[EXERCISE REQUIREMENTS] Line by line, copy the material that follows without leaving anything out.

[SUPPLIED MATERIAL]

-*-

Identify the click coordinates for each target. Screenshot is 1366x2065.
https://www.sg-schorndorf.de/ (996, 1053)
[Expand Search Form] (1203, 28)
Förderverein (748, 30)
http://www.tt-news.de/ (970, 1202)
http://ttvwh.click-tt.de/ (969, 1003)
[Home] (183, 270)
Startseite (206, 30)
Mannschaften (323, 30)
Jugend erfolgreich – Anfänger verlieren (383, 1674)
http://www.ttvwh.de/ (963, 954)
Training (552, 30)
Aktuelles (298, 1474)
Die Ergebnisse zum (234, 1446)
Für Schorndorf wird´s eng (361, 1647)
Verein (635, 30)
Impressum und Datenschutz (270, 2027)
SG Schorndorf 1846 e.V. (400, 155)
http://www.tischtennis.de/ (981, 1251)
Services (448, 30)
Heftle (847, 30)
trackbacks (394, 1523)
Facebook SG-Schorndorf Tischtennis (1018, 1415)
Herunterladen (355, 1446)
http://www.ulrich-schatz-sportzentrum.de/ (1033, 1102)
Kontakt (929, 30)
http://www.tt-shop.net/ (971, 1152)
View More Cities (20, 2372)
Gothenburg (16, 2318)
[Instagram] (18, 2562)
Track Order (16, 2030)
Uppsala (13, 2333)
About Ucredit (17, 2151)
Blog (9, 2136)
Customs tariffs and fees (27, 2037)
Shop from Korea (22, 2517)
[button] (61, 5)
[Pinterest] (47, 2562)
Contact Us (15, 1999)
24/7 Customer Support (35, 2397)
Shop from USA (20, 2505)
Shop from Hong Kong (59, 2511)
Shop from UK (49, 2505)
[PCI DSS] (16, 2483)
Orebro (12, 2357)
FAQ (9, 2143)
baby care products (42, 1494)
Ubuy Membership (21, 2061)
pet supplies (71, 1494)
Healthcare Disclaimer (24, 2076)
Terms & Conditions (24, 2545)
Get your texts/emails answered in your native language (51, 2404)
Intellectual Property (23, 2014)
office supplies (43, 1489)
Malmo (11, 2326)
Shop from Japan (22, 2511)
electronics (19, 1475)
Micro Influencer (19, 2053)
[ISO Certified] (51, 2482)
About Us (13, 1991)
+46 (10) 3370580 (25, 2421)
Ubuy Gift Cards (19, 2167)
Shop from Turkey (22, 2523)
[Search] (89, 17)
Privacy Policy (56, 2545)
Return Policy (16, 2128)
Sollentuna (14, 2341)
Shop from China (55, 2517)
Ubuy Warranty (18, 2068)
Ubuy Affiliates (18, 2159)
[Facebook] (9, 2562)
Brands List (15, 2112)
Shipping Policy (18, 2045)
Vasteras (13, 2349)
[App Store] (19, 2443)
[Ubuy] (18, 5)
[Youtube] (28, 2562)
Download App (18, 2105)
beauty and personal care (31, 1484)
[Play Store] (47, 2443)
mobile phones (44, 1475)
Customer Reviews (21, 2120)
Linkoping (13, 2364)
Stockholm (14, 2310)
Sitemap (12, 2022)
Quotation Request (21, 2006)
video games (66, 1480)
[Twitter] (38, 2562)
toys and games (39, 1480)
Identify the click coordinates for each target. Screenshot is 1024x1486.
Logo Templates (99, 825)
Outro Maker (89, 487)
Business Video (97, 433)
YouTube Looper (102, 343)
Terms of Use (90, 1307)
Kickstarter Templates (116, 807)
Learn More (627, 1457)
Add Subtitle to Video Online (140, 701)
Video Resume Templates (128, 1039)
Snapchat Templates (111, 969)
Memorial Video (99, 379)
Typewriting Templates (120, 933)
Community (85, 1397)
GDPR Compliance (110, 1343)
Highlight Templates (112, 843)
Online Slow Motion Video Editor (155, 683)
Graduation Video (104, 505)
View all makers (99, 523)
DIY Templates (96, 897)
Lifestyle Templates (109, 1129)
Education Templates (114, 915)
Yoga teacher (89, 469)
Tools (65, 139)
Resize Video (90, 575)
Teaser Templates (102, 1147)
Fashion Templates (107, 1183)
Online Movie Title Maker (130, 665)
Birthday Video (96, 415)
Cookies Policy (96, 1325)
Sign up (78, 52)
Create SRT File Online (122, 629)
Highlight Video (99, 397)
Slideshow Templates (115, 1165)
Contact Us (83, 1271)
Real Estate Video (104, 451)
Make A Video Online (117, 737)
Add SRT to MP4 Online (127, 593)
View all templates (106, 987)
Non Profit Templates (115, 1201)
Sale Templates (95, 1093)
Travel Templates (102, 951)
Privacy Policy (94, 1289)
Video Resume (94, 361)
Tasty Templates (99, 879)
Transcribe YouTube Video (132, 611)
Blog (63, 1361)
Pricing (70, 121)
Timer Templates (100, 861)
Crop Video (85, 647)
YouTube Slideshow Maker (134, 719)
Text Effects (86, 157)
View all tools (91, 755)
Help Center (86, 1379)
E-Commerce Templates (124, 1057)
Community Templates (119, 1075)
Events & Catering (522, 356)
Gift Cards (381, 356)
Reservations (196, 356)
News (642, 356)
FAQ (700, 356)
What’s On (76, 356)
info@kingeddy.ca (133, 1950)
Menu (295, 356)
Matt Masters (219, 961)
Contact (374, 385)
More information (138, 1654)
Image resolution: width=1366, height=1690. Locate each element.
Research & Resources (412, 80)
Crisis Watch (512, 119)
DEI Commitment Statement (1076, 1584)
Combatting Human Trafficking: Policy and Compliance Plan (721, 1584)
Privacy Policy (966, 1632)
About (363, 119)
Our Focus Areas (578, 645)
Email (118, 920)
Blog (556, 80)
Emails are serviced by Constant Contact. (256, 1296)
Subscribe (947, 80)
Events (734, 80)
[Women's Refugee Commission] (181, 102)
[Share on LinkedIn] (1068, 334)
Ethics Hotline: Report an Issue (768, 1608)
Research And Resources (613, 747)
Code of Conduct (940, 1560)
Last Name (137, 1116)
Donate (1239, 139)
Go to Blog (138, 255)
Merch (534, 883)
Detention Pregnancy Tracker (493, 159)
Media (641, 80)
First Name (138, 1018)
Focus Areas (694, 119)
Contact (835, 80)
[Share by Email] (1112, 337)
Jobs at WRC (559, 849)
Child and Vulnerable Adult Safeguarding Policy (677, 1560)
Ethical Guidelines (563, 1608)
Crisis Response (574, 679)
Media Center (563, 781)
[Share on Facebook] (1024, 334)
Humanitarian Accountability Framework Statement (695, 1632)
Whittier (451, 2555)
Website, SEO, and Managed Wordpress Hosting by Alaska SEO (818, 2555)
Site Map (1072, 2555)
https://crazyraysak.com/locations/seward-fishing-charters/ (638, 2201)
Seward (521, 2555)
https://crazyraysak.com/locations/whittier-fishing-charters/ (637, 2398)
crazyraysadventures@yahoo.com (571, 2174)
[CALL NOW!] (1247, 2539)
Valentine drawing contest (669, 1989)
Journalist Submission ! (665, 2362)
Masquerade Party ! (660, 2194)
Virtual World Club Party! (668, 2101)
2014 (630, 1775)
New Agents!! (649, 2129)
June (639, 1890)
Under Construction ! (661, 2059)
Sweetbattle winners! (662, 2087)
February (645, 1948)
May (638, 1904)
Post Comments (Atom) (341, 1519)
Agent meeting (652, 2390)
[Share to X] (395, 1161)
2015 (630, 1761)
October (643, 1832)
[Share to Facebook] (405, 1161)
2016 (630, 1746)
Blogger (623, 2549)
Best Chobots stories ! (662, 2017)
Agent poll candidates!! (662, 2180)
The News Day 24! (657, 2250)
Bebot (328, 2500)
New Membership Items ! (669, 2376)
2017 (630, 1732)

-*-

[EXERCISE SOLUTION]
Identify the click coordinates for each target. Screenshot is 1366x2065.
https://www.sg-schorndorf.de/ (996, 1053)
[Expand Search Form] (1203, 28)
Förderverein (748, 30)
http://www.tt-news.de/ (970, 1202)
http://ttvwh.click-tt.de/ (969, 1003)
[Home] (183, 270)
Startseite (206, 30)
Mannschaften (323, 30)
Jugend erfolgreich – Anfänger verlieren (383, 1674)
http://www.ttvwh.de/ (963, 954)
Training (552, 30)
Aktuelles (298, 1474)
Die Ergebnisse zum (234, 1446)
Für Schorndorf wird´s eng (361, 1647)
Verein (635, 30)
Impressum und Datenschutz (270, 2027)
SG Schorndorf 1846 e.V. (400, 155)
http://www.tischtennis.de/ (981, 1251)
Services (448, 30)
Heftle (847, 30)
trackbacks (394, 1523)
Facebook SG-Schorndorf Tischtennis (1018, 1415)
Herunterladen (355, 1446)
http://www.ulrich-schatz-sportzentrum.de/ (1033, 1102)
Kontakt (929, 30)
http://www.tt-shop.net/ (971, 1152)
View More Cities (20, 2372)
Gothenburg (16, 2318)
[Instagram] (18, 2562)
Track Order (16, 2030)
Uppsala (13, 2333)
About Ucredit (17, 2151)
Blog (9, 2136)
Customs tariffs and fees (27, 2037)
Shop from Korea (22, 2517)
[button] (61, 5)
[Pinterest] (47, 2562)
Contact Us (15, 1999)
24/7 Customer Support (35, 2397)
Shop from USA (20, 2505)
Shop from Hong Kong (59, 2511)
Shop from UK (49, 2505)
[PCI DSS] (16, 2483)
Orebro (12, 2357)
FAQ (9, 2143)
baby care products (42, 1494)
Ubuy Membership (21, 2061)
pet supplies (71, 1494)
Healthcare Disclaimer (24, 2076)
Terms & Conditions (24, 2545)
Get your texts/emails answered in your native language (51, 2404)
Intellectual Property (23, 2014)
office supplies (43, 1489)
Malmo (11, 2326)
Shop from Japan (22, 2511)
electronics (19, 1475)
Micro Influencer (19, 2053)
[ISO Certified] (51, 2482)
About Us (13, 1991)
+46 (10) 3370580 (25, 2421)
Ubuy Gift Cards (19, 2167)
Shop from Turkey (22, 2523)
[Search] (89, 17)
Privacy Policy (56, 2545)
Return Policy (16, 2128)
Sollentuna (14, 2341)
Shop from China (55, 2517)
Ubuy Warranty (18, 2068)
Ubuy Affiliates (18, 2159)
[Facebook] (9, 2562)
Brands List (15, 2112)
Shipping Policy (18, 2045)
Vasteras (13, 2349)
[App Store] (19, 2443)
[Ubuy] (18, 5)
[Youtube] (28, 2562)
Download App (18, 2105)
beauty and personal care (31, 1484)
[Play Store] (47, 2443)
mobile phones (44, 1475)
Customer Reviews (21, 2120)
Linkoping (13, 2364)
Stockholm (14, 2310)
Sitemap (12, 2022)
Quotation Request (21, 2006)
video games (66, 1480)
[Twitter] (38, 2562)
toys and games (39, 1480)
Identify the click coordinates for each target. Screenshot is 1024x1486.
Logo Templates (99, 825)
Outro Maker (89, 487)
Business Video (97, 433)
YouTube Looper (102, 343)
Terms of Use (90, 1307)
Kickstarter Templates (116, 807)
Learn More (627, 1457)
Add Subtitle to Video Online (140, 701)
Video Resume Templates (128, 1039)
Snapchat Templates (111, 969)
Memorial Video (99, 379)
Typewriting Templates (120, 933)
Community (85, 1397)
GDPR Compliance (110, 1343)
Highlight Templates (112, 843)
Online Slow Motion Video Editor (155, 683)
Graduation Video (104, 505)
View all makers (99, 523)
DIY Templates (96, 897)
Lifestyle Templates (109, 1129)
Education Templates (114, 915)
Yoga teacher (89, 469)
Tools (65, 139)
Resize Video (90, 575)
Teaser Templates (102, 1147)
Fashion Templates (107, 1183)
Online Movie Title Maker (130, 665)
Birthday Video (96, 415)
Cookies Policy (96, 1325)
Sign up (78, 52)
Create SRT File Online (122, 629)
Highlight Video (99, 397)
Slideshow Templates (115, 1165)
Contact Us (83, 1271)
Real Estate Video (104, 451)
Make A Video Online (117, 737)
Add SRT to MP4 Online (127, 593)
View all templates (106, 987)
Non Profit Templates (115, 1201)
Sale Templates (95, 1093)
Travel Templates (102, 951)
Privacy Policy (94, 1289)
Video Resume (94, 361)
Tasty Templates (99, 879)
Transcribe YouTube Video (132, 611)
Blog (63, 1361)
Pricing (70, 121)
Timer Templates (100, 861)
Crop Video (85, 647)
YouTube Slideshow Maker (134, 719)
Text Effects (86, 157)
View all tools (91, 755)
Help Center (86, 1379)
E-Commerce Templates (124, 1057)
Community Templates (119, 1075)
Events & Catering (522, 356)
Gift Cards (381, 356)
Reservations (196, 356)
News (642, 356)
FAQ (700, 356)
What’s On (76, 356)
info@kingeddy.ca (133, 1950)
Menu (295, 356)
Matt Masters (219, 961)
Contact (374, 385)
More information (138, 1654)
Image resolution: width=1366, height=1690. Locate each element.
Research & Resources (412, 80)
Crisis Watch (512, 119)
DEI Commitment Statement (1076, 1584)
Combatting Human Trafficking: Policy and Compliance Plan (721, 1584)
Privacy Policy (966, 1632)
About (363, 119)
Our Focus Areas (578, 645)
Email (118, 920)
Blog (556, 80)
Emails are serviced by Constant Contact. (256, 1296)
Subscribe (947, 80)
Events (734, 80)
[Women's Refugee Commission] (181, 102)
[Share on LinkedIn] (1068, 334)
Ethics Hotline: Report an Issue (768, 1608)
Research And Resources (613, 747)
Code of Conduct (940, 1560)
Last Name (137, 1116)
Donate (1239, 139)
Go to Blog (138, 255)
Merch (534, 883)
Detention Pregnancy Tracker (493, 159)
Media (641, 80)
First Name (138, 1018)
Focus Areas (694, 119)
Contact (835, 80)
[Share by Email] (1112, 337)
Jobs at WRC (559, 849)
Child and Vulnerable Adult Safeguarding Policy (677, 1560)
Ethical Guidelines (563, 1608)
Crisis Response (574, 679)
Media Center (563, 781)
[Share on Facebook] (1024, 334)
Humanitarian Accountability Framework Statement (695, 1632)
Whittier (451, 2555)
Website, SEO, and Managed Wordpress Hosting by Alaska SEO (818, 2555)
Site Map (1072, 2555)
https://crazyraysak.com/locations/seward-fishing-charters/ (638, 2201)
Seward (521, 2555)
https://crazyraysak.com/locations/whittier-fishing-charters/ (637, 2398)
crazyraysadventures@yahoo.com (571, 2174)
[CALL NOW!] (1247, 2539)
Valentine drawing contest (669, 1989)
Journalist Submission ! (665, 2362)
Masquerade Party ! (660, 2194)
Virtual World Club Party! (668, 2101)
2014 (630, 1775)
New Agents!! (649, 2129)
June (639, 1890)
Under Construction ! (661, 2059)
Sweetbattle winners! (662, 2087)
February (645, 1948)
May (638, 1904)
Post Comments (Atom) (341, 1519)
Agent meeting (652, 2390)
[Share to X] (395, 1161)
2015 (630, 1761)
October (643, 1832)
[Share to Facebook] (405, 1161)
2016 (630, 1746)
Blogger (623, 2549)
Best Chobots stories ! (662, 2017)
Agent poll candidates!! (662, 2180)
The News Day 24! (657, 2250)
Bebot (328, 2500)
New Membership Items ! (669, 2376)
2017 (630, 1732)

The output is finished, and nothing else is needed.